China weekly: Steel prices show mixed trends w-o-w amid uneven demand recovery across segments

  • HRC prices weaken while rebar prices show modest gains
  • Rising inventories and seasonal slowdown weigh on near-term outlook

China’s steel prices remained mixed in the week ended 15 May 2026, with domestic hot-rolled coil (HRC) prices declining w-o-w, while rebar prices rose marginally. Raw materials, including iron ore and billet prices declined, while coking coal prices edged up w-o-w.

The China Iron and Steel Association (CISA) reported that total steel inventories at key Chinese enterprises reached 16.88 million tonnes (mnt) in early-May 2026 (1-10 May), up by 1.45 mnt or 9.4% against 15.43 mnt in late-April 2026 (21-30 Apr).

1. Iron ore spot prices drop lower w-o-w: Iron ore fines benchmark prices for Fe 61% declined by $2/dmt w-o-w to $110/dmt CFR China on 15 May’26. Iron ore prices cooled off after the recent surge amid subdued trading liquidity in the primary market, while secondary market activity also remained limited as participants monitored developments around the Beijing trade talks. Despite cautious procurement by buyers, overall trading activity remained healthy through the week, supported by declining inventories and sustained high production levels at Chinese mills. Meanwhile, sellers continued to offload inventories at lower prices, exerting additional pressure on the market.

a) Spot pellet premium edge up w-o-w: Spot pellet premium for Fe 65% grade pellet increased by $0.75/t w-o-w to $18.15/t CFR China on 13 May.

b) Spot lump premium rose marginally w-o-w: Spot lump premium edged up w-o-w to $0.1800/dmtu on 15 May.

2. Met coke and coking coal prices remain steady w-o-w on balanced market fundamentals: China’s metallurgical coke market remained stable w-o-w, supported by balanced supply-demand fundamentals and firm steel production. Met coke prices also remained stable. Stable mine operations, firm steel output, and low coke inventories supported market sentiment, while port prices and freight rates remained unchanged.
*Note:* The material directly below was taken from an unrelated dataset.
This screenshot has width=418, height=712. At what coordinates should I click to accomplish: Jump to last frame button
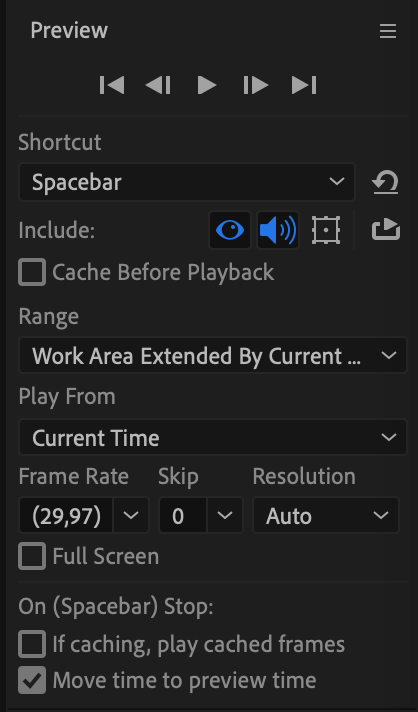click(304, 85)
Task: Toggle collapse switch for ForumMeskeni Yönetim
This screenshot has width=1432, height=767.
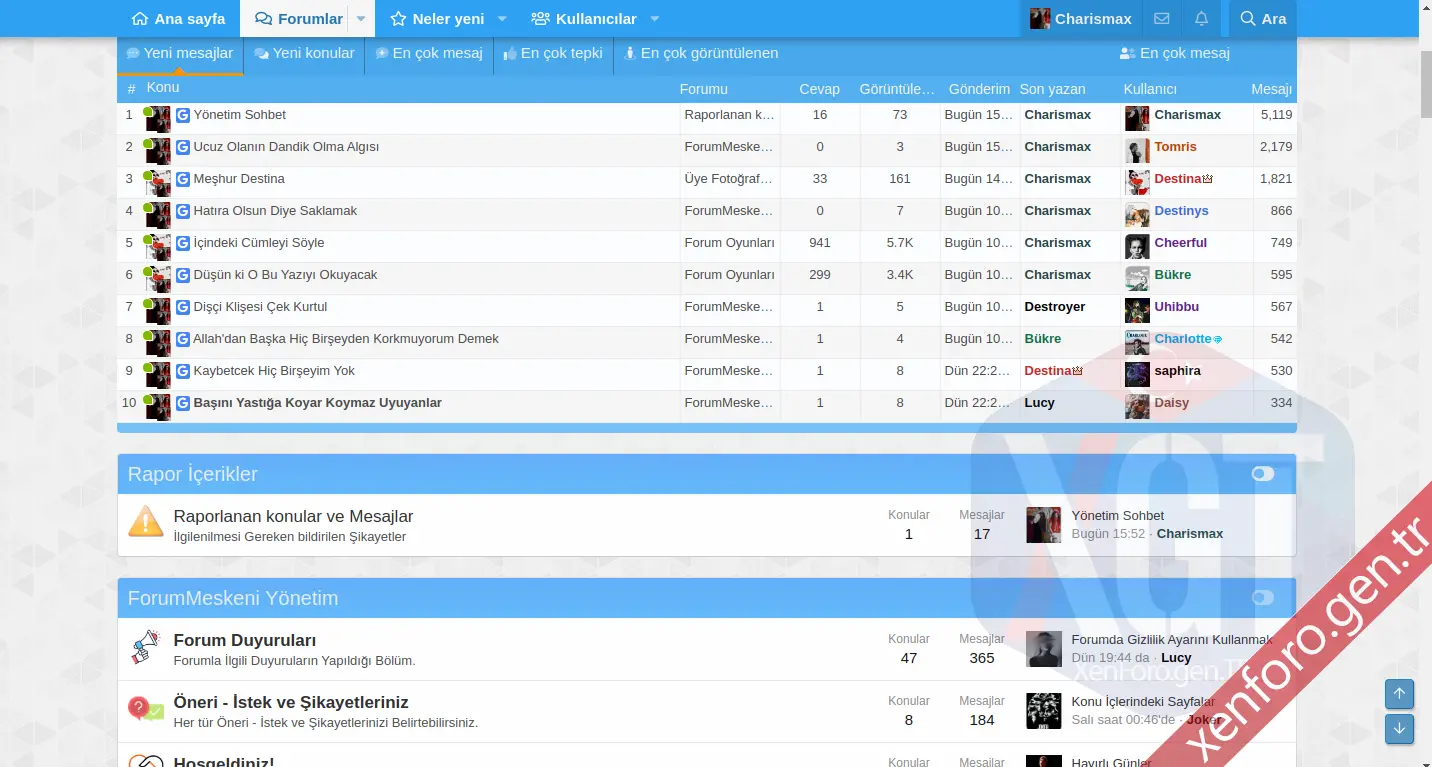Action: (x=1263, y=598)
The market is expected to stay stable in the near term.

Australian premium hard coking coal (PHCC) prices remained stable w-o-w at $240/t FOB as of 8 May 2026, supported by balanced seaborne market fundamentals and cautious procurement activity from key Asian buyers. BigMint’s premium hard coking coal (PHCC) index was assessed at $266/tonne (t) CNF Paradip, India, on 15 May 2026. Index has remained stable w-o-w amid limited offers and berthing, mining delays from one of an Australian miner. Index is trading close to three-month high as similar levels were seen in early Feb’26, as per data maintained with BigMint.

3. Chinese billet prices inch w-o-w after early gain; rebar futures soften: Chinese billet prices remained largely stable w-o-w at RMB 3,090/t ($454/t) on 15 May, compared to RMB 3,100/t ($456/t) on 8 May. Prices rose early in the week supported by firmer iron ore and coke prices, positive post-holiday demand sentiment, and stronger export offers. However, gains were later offset by weaker steel futures, softer commodity sentiment, and expectations of higher steel output as mill margins improved.
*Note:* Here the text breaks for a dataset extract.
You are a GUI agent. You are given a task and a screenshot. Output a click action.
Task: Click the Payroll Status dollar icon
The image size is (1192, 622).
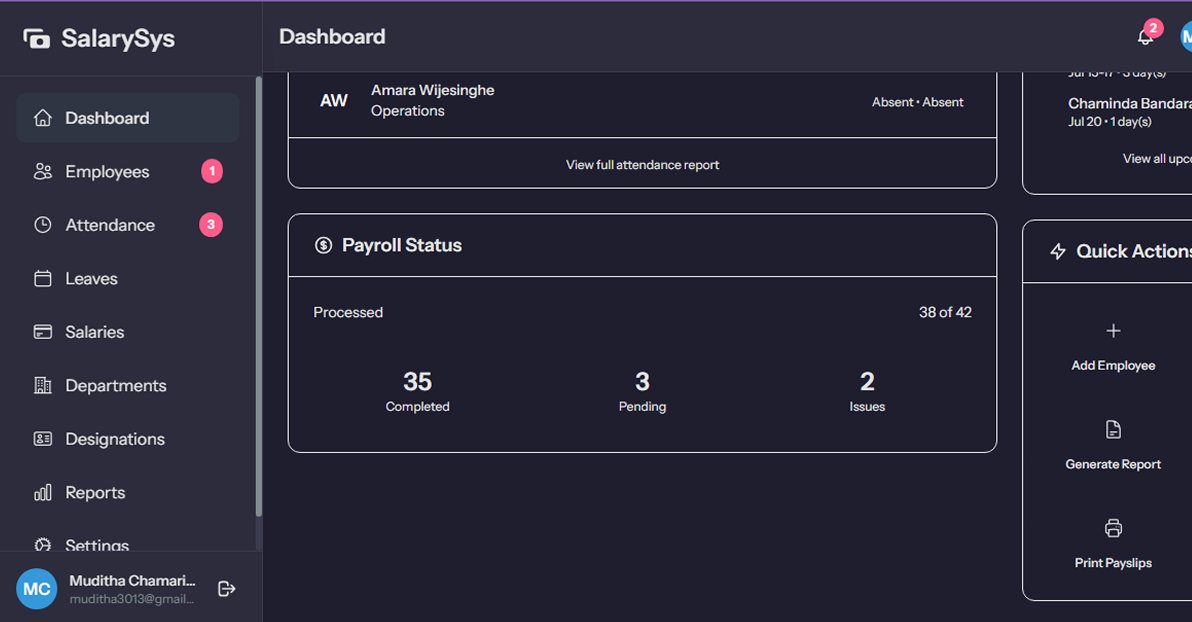(323, 245)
Billet export offers from China were heard largely firm at around $485-488/t FOB during the week. Stable HRC base offers, balanced inventories, and improved coated steel trade activity supported export sentiment, although buyers remained cautious.
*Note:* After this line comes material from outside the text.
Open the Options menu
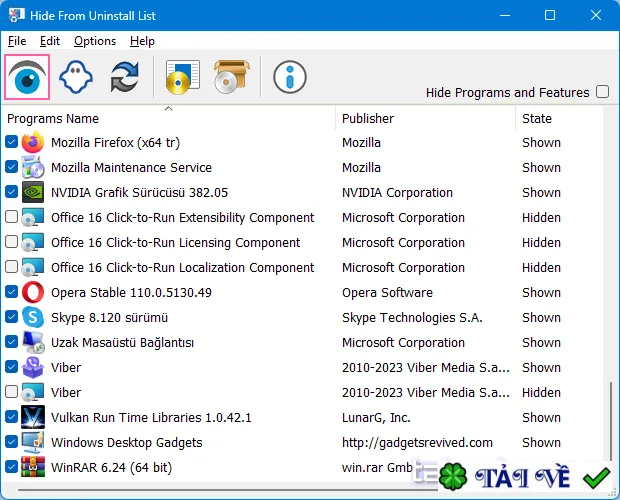620x500 pixels. coord(95,41)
4. Domestic HRC prices fall w-o-w: Domestic HRC prices in China fell by RMB 20/t ($3/t) w-o-w to RMB 3,290/t ($483/t) on 15 May, down from RMB 3,310/t ($486/t) on 8 May 2026. The downtrend in prices was largely attributed to weak demand recovery, fading post-holiday restocking momentum and cautious downstream buying, broadly tracking weaker futures sentiment, with SHFE HRC futures (Oct 2026 contract), declining by RMB 20/t ($3/t) w-o-w to RMB 3,465/t ($509/t) on 15 May, compared with RMB 3,485/t ($512/t) a week earlier.

5. Rebar prices rise w-o-w: China’s rebar prices rose by RMB 80/t ($12/t) w-o-w to RMB 3,510/t ($515/t) on 15 May from RMB 3,430/t ($/504/t) a week earlier, driven by strong post-holiday restocking demand and firm raw material costs, even as overall consumption remained uneven amid rising caution ahead of the seasonal monsoon slowdown. In contrast, SHFE futures Oct 2026 rebar contract declined by RMB 26/t ($4/t) w-o-w to RMB 3,249/t ($477/t) on 15 May from RMB 3,275/t ($481/t) on 8 May 2026, reflecting weaker demand expectations and cautious market sentiment.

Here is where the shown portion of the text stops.